**GIVEN INFORMATION**
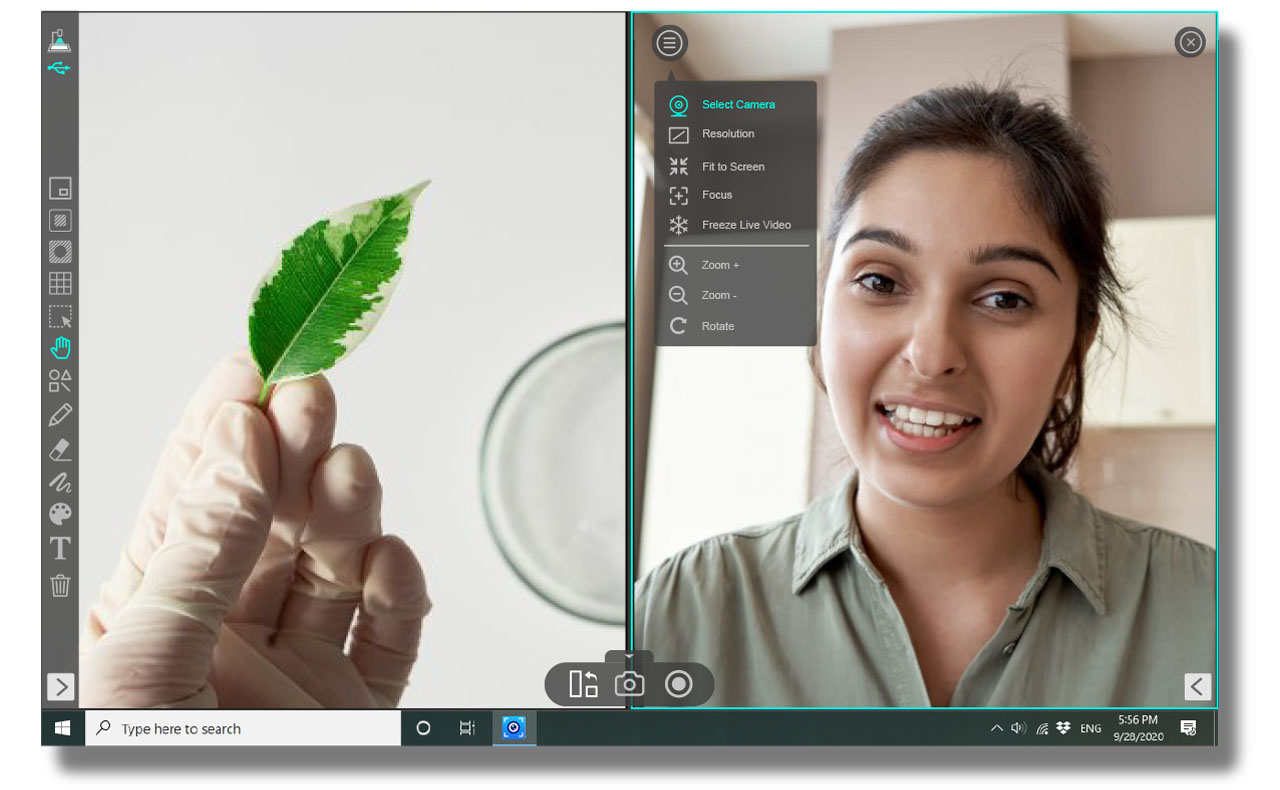This screenshot has width=1280, height=790.
Task: Open the color palette tool
Action: point(60,514)
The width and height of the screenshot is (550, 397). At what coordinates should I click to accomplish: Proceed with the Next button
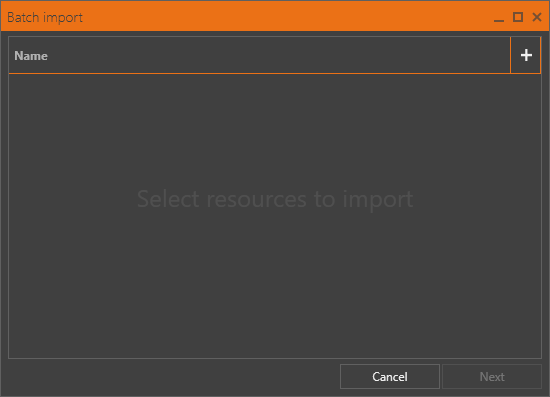(x=492, y=377)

**AIM OF THE TASK**
Where the line with "The width and" appears, begin there and transcribe exactly through the last line of the data, leaving all pictures aside.

**THE COMPLETED TASK**
The width and height of the screenshot is (550, 397). At what coordinates should I click to accomplish: Proceed with the Next button
(x=492, y=377)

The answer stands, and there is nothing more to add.